To my knowledge, this is part of the normal export to yaml that has been recently included in Raven.

[edkerk]

But it makes sense that this information is sourced from subsystem in the yml?

I guess we can also change how the reaction to subsytem association is parsed from the yml file, but that's how things work like for the rest of the models on Metabolic Atlas.

My intonation probably didn't come across as I intended, I do think it makes sense to do it that way, so I do no propose any changes.

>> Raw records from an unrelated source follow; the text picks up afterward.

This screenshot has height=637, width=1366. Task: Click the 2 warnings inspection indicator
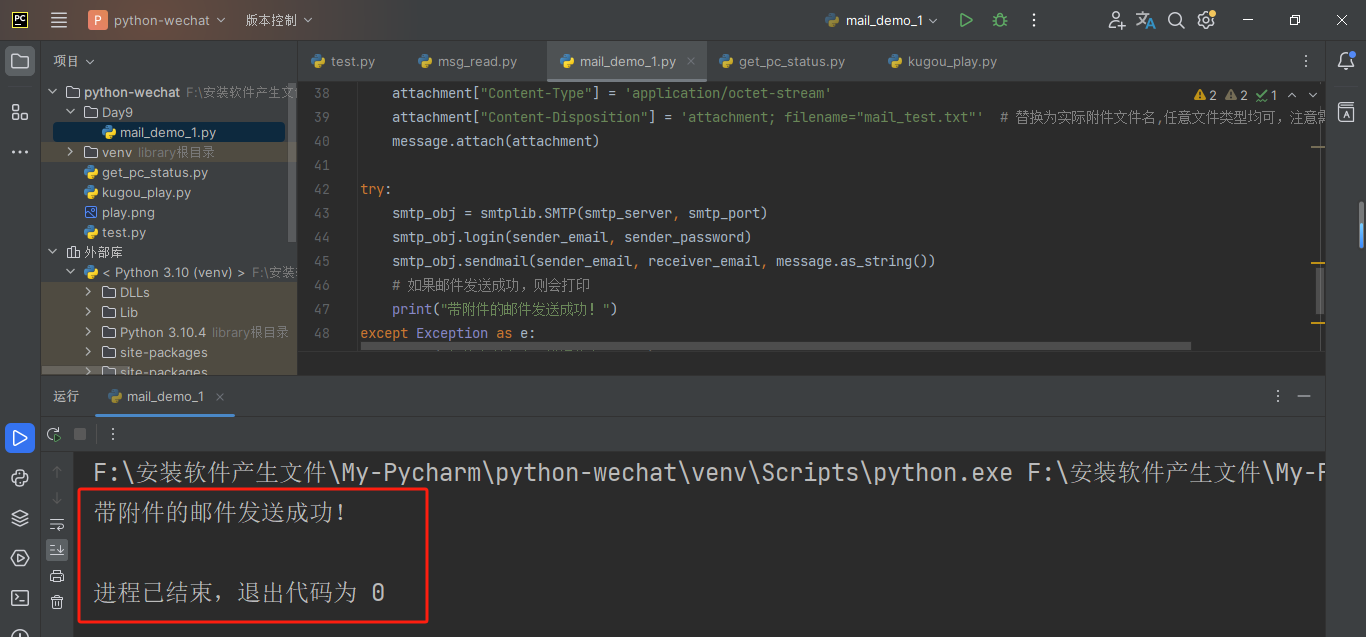point(1205,94)
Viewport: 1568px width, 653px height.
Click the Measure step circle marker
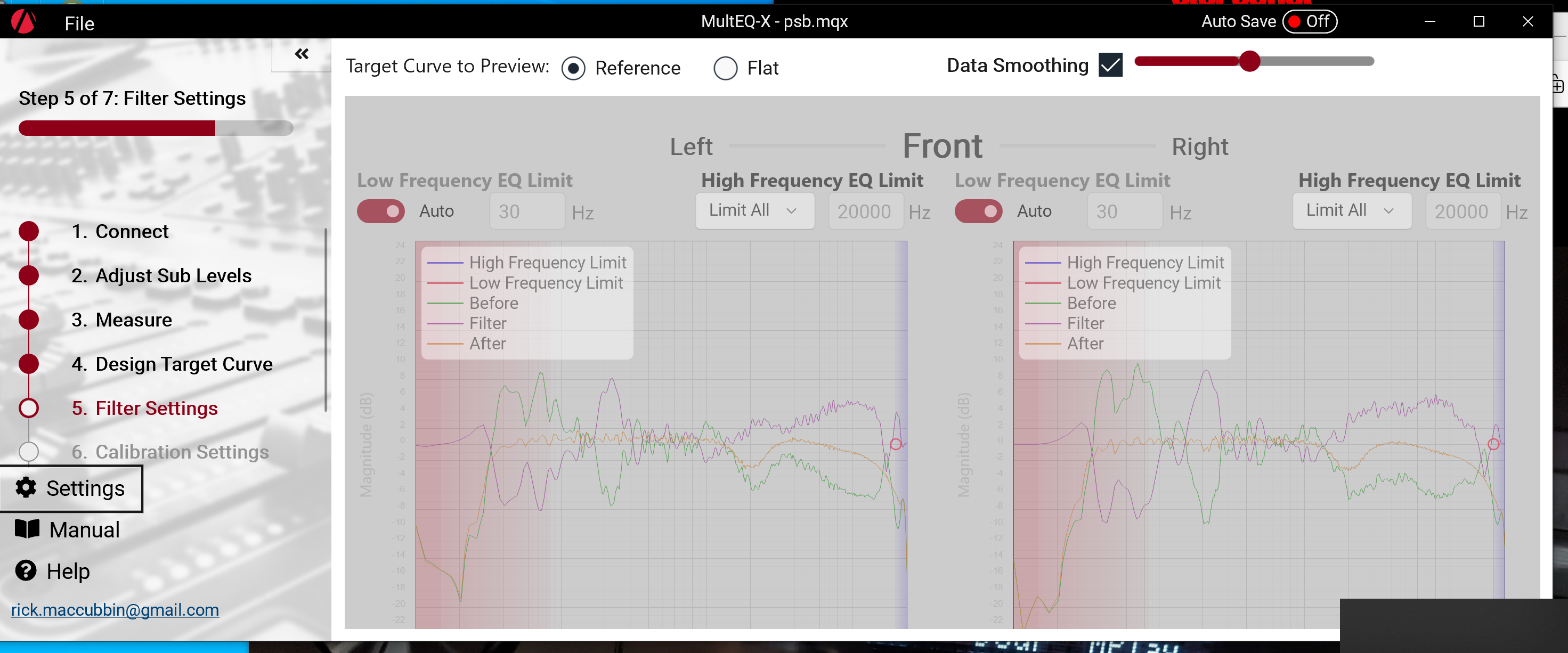[29, 320]
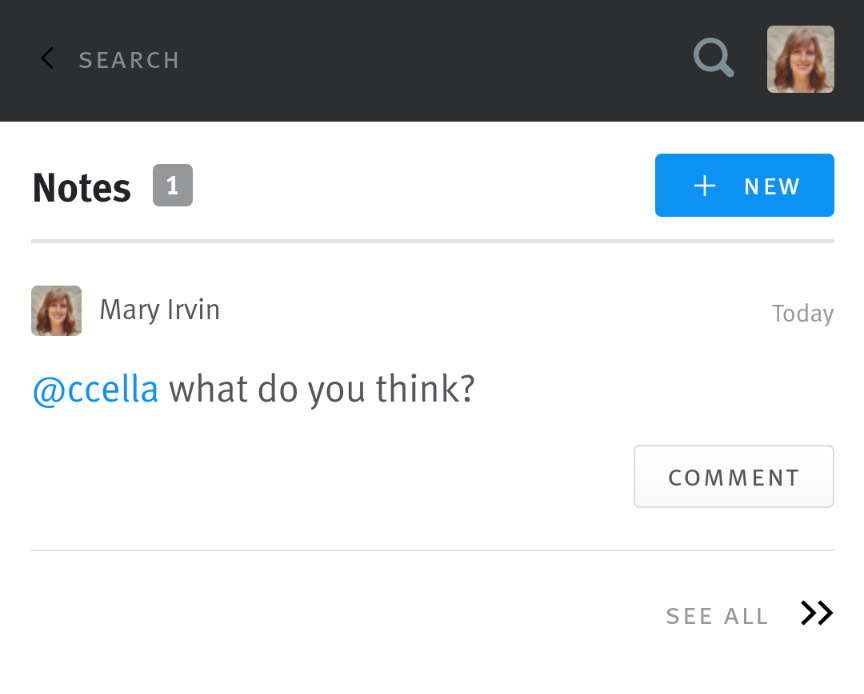
Task: Follow the @ccella mention link
Action: 95,389
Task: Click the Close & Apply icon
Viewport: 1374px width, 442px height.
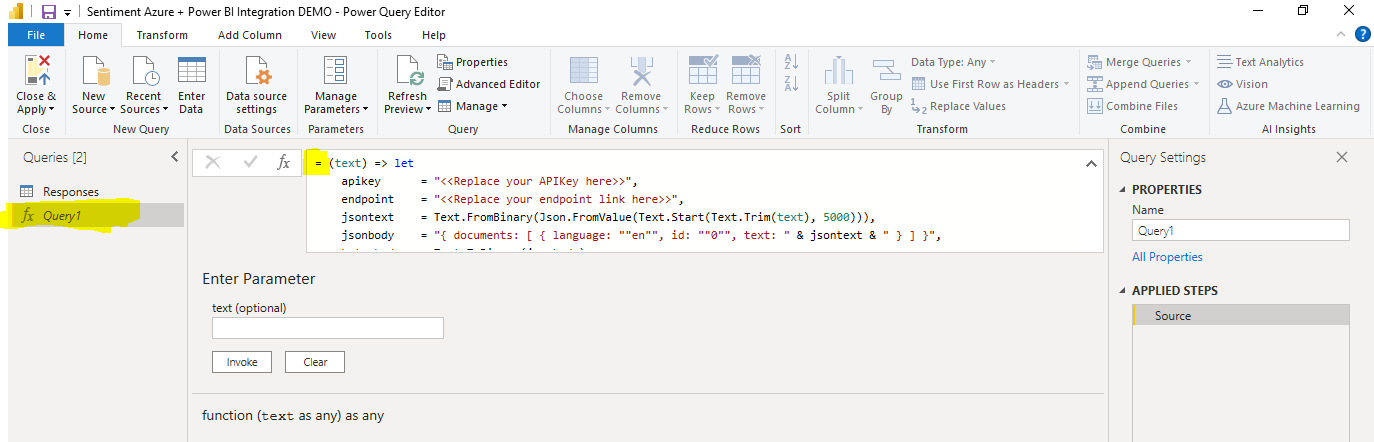Action: [36, 72]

My confusion was based on whether subsystem assignment is actively used to assign reactions to different maps, so that if subsystems would be changed this would directly alter the maps. But I now understand that this is not the case, the maps were once assigned based on subsystems that were specified in that version of the yeast model. Any changes to the subsystems in new model versions do not automatically translate in changes in maps on Metabolic Atlas (the same reactions will still be linked) but if we'd want to have the maps truly reflect the subsystems then it would have to be done manually.

Alright, so just to make sure I understand it correctly, we should:

1. Assign 1 subsystem per reaction.
2. If possible/feasible, follow the existing assignments to Metabolic Atlas maps. It will not break anything at Metabolic Atlas if this is not matched, but trying to adhere to Metabolic Atlas maps would make it easier to modify those maps if desired in the future.

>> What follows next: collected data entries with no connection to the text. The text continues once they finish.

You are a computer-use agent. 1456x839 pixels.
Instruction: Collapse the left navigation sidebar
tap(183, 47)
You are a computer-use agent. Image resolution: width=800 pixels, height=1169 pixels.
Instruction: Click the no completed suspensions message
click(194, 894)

And to see the existing mapping of reactions to Metabolic Atlas maps, one should look at the yml of yeast-GEM 8.4.2, and sort out subsytems without a map (for instance prefixed with # here)?

[hongzhonglu]

I agree with the two points @edkerk

[mihai-sysbio]

Very well laid out @edkerk!

modify those maps if desired in the future

On Metabolic Atlas will will look into automatic generation of 2D maps, so perhaps don't put too much weight on the current assignment, as we intend to find a way of always having fully accurate maps.

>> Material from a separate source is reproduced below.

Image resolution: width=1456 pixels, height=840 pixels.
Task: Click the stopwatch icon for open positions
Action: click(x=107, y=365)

And to see the existing mapping of reactions to Metabolic Atlas maps, one should look at the yml of yeast-GEM 8.4.2, and sort out subsytems without a map (for instance prefixed with # here)?

That's right. In the case of some existing maps not mapping well with a definition of a subsystem (ie many reactions from other subsystems), there is already support for Custom maps defined in customSVG.tsv. These are maps that will not be matched to a subsystem in the yml file.

[hongzhonglu]

@edkerk Hi Ed, now I added miss subsystem information for the remaining rxns. It will be better to combine this into dev version for further update. In the following, the newly added reactions should have a unique subsystem definition.

[edkerk]

I rebased it to the devel9 branch, is there a function that should apply these changes?

For the subsystems that are based on KEGG pathways maps, this should be removed from the end of the subsystem name (citrate cycle (tca cycle) ( sce00020 ) should be citrate cycle (tca cycle)), as the KEGG pathway IDs (e.g. sce00020) are already be included as kegg.pathway annotation in the model.